[Source data]
****

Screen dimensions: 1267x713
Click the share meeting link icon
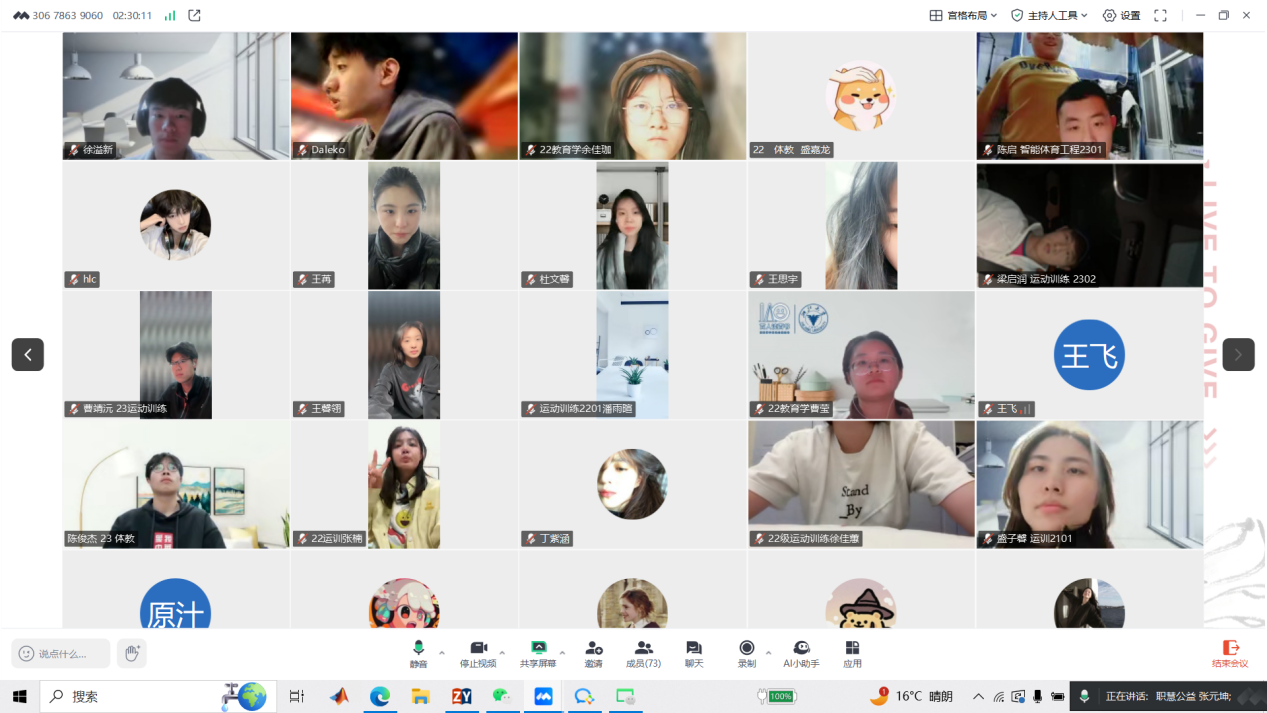pyautogui.click(x=194, y=15)
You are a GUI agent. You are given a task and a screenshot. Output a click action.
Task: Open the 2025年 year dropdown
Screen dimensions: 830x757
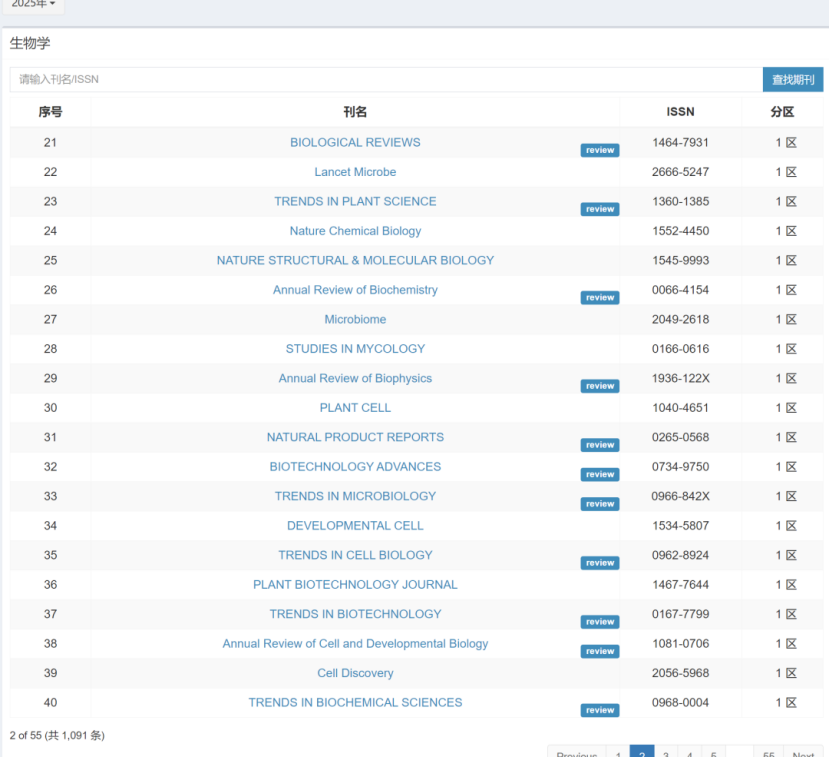point(33,5)
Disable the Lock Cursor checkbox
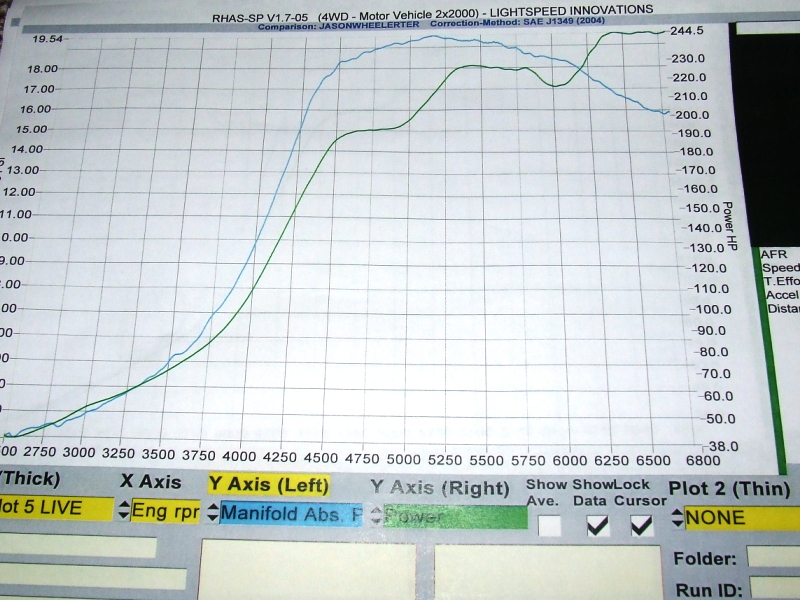This screenshot has height=600, width=800. 640,524
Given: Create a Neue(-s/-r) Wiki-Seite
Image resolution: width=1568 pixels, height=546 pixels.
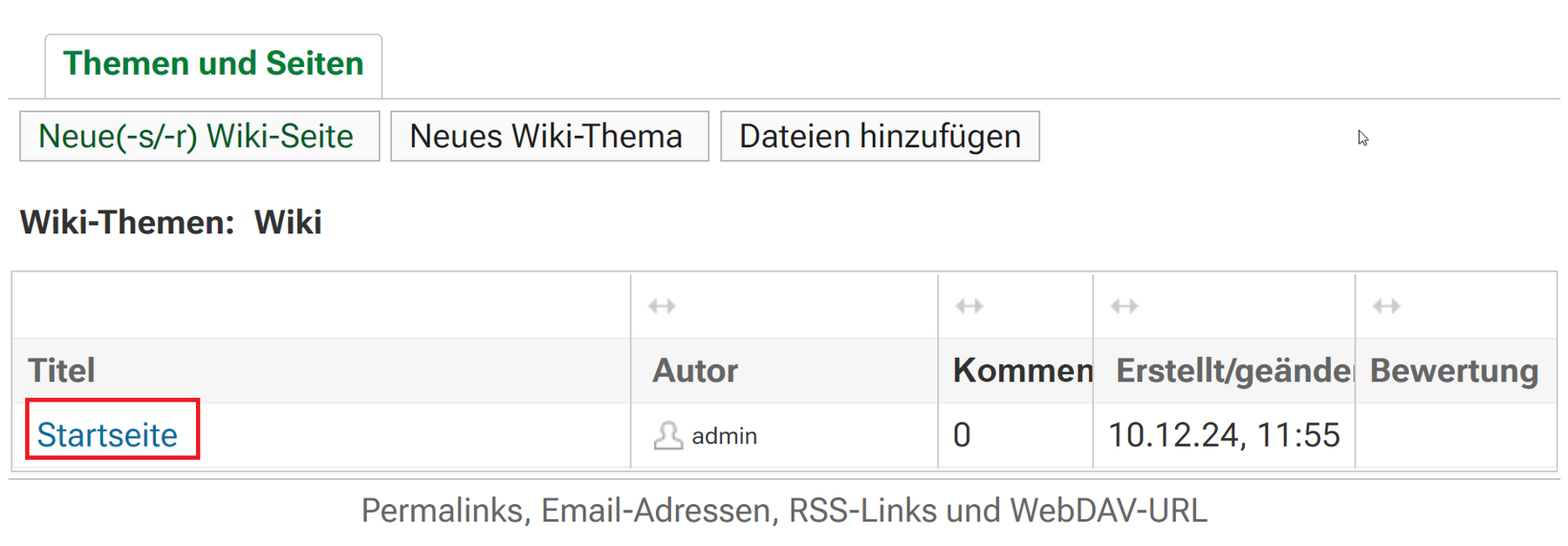Looking at the screenshot, I should click(199, 136).
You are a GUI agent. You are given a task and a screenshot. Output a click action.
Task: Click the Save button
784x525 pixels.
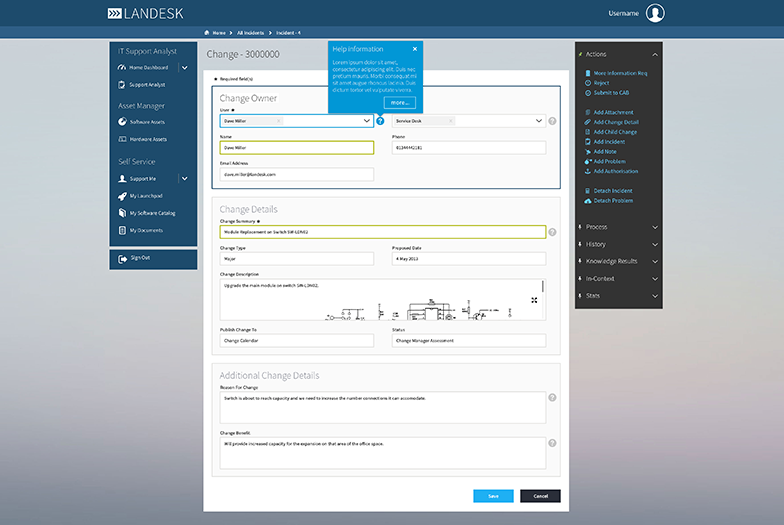[493, 496]
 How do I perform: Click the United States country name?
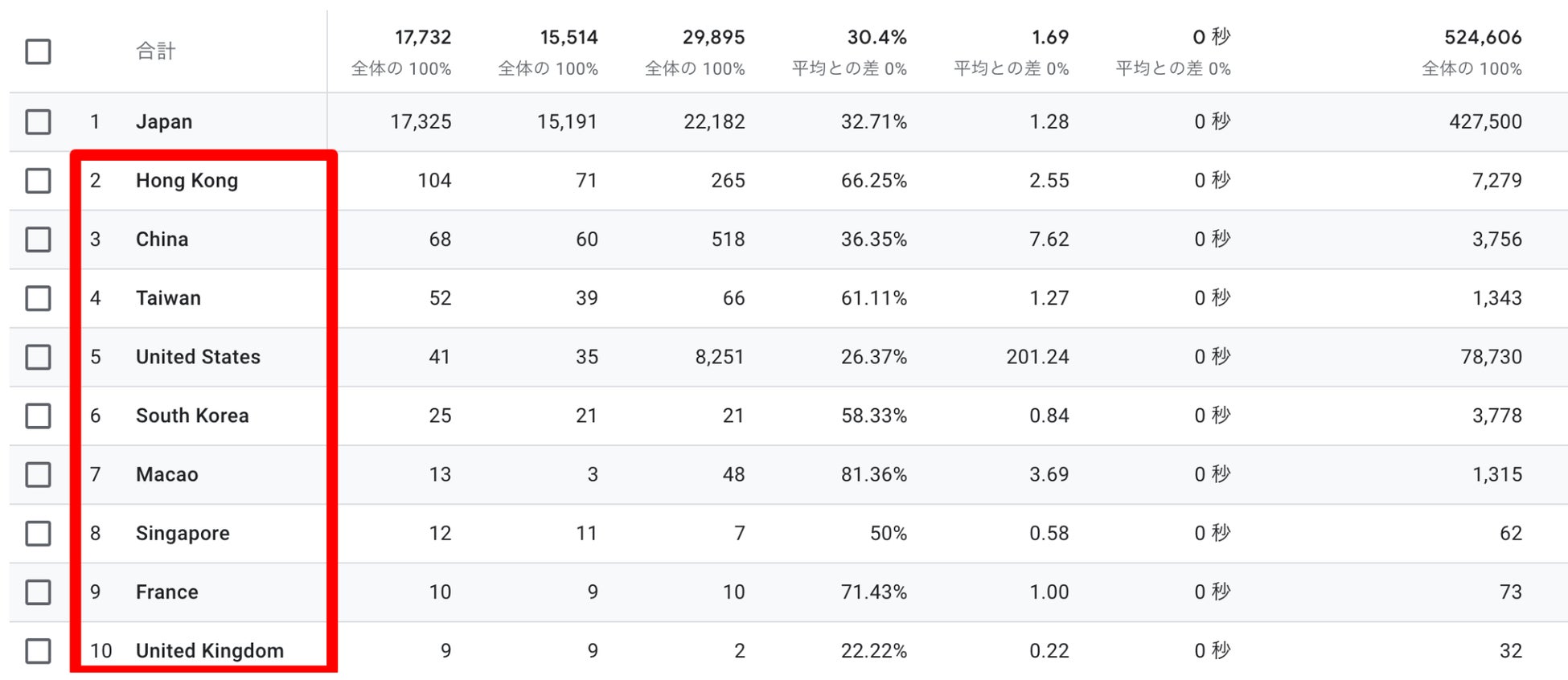tap(198, 357)
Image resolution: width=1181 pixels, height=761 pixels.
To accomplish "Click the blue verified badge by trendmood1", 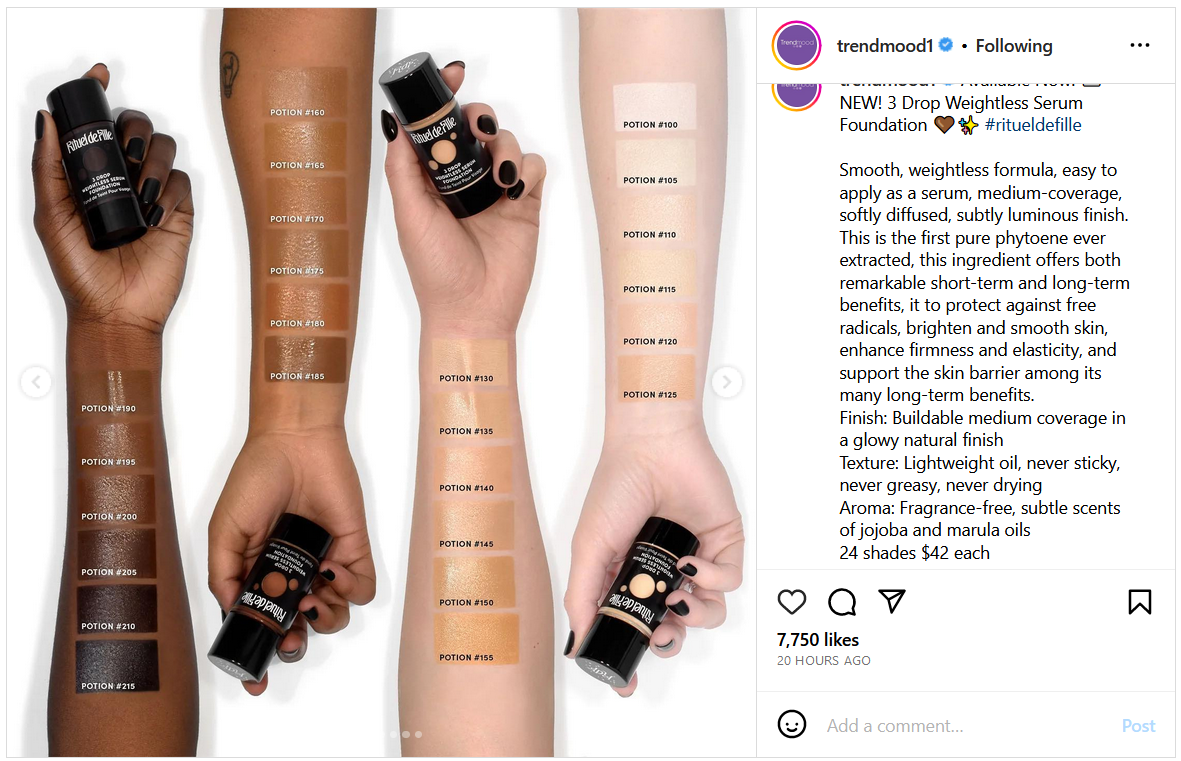I will (946, 45).
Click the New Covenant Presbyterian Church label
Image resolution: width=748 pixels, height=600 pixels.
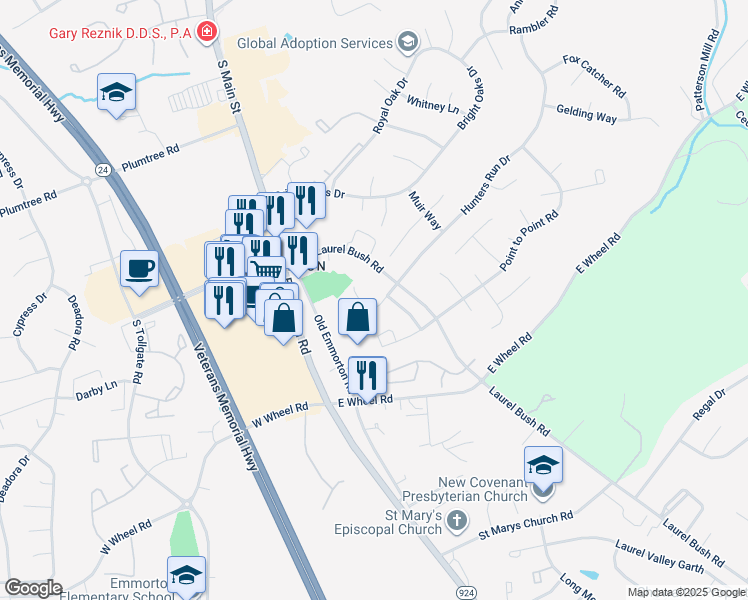465,489
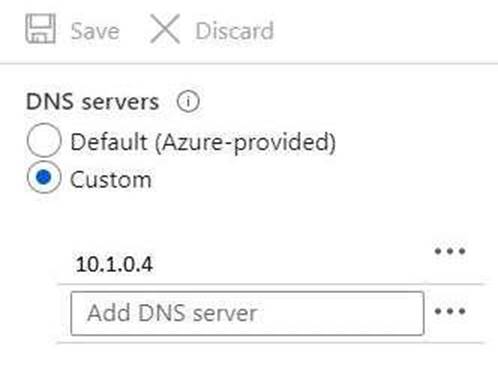
Task: Select the Custom radio button
Action: 44,177
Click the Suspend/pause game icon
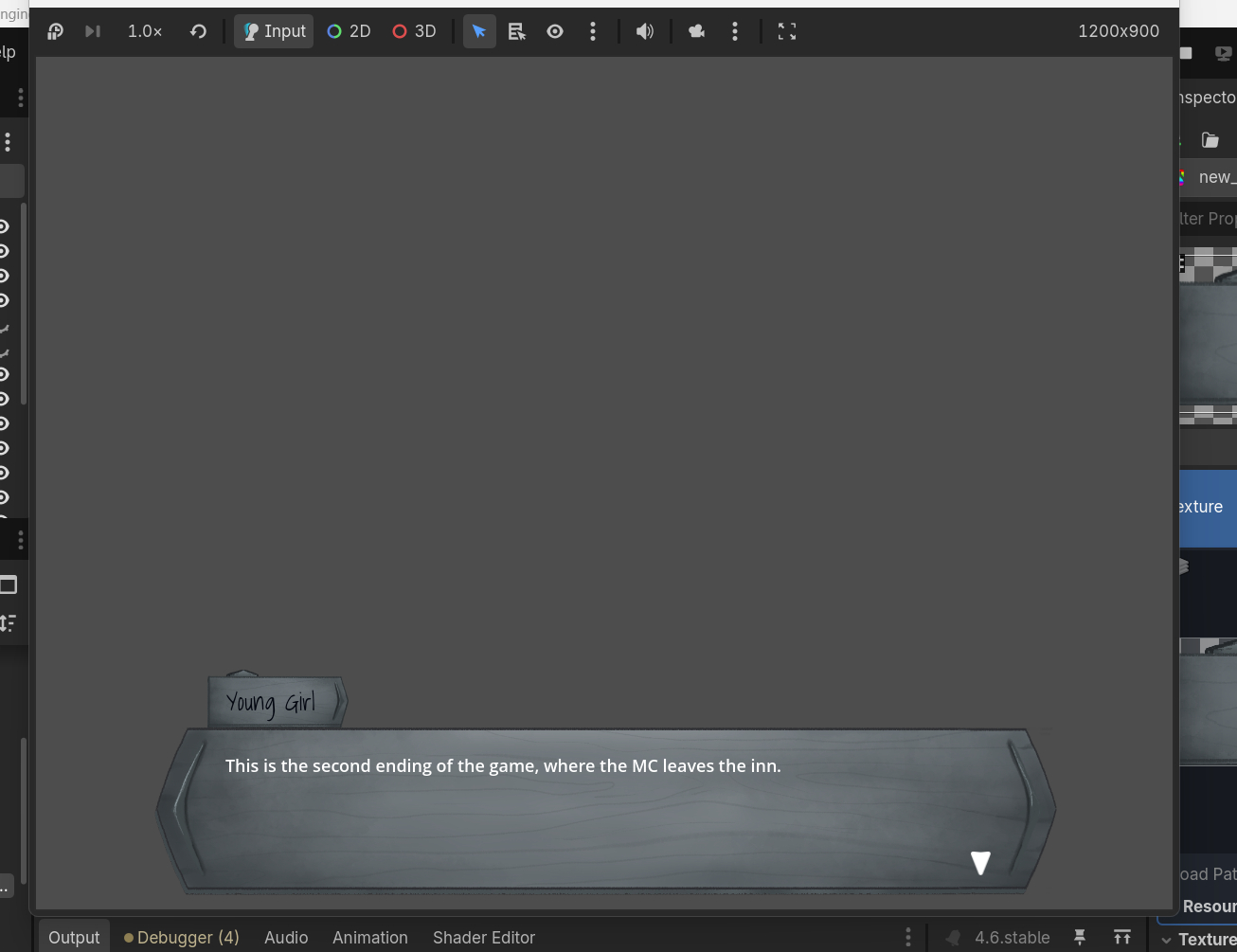1237x952 pixels. tap(55, 31)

****

■ What to produce: From the line containing "Click the New" to the last line of the entries, copy every line exactly, including both ends, and leave out the pictures.

■ Exercise response:
Click the New Covenant Presbyterian Church label
Image resolution: width=748 pixels, height=600 pixels.
465,489
Task: Select the Custom radio button
Action: 44,177
Click the Suspend/pause game icon
1237x952 pixels. tap(55, 31)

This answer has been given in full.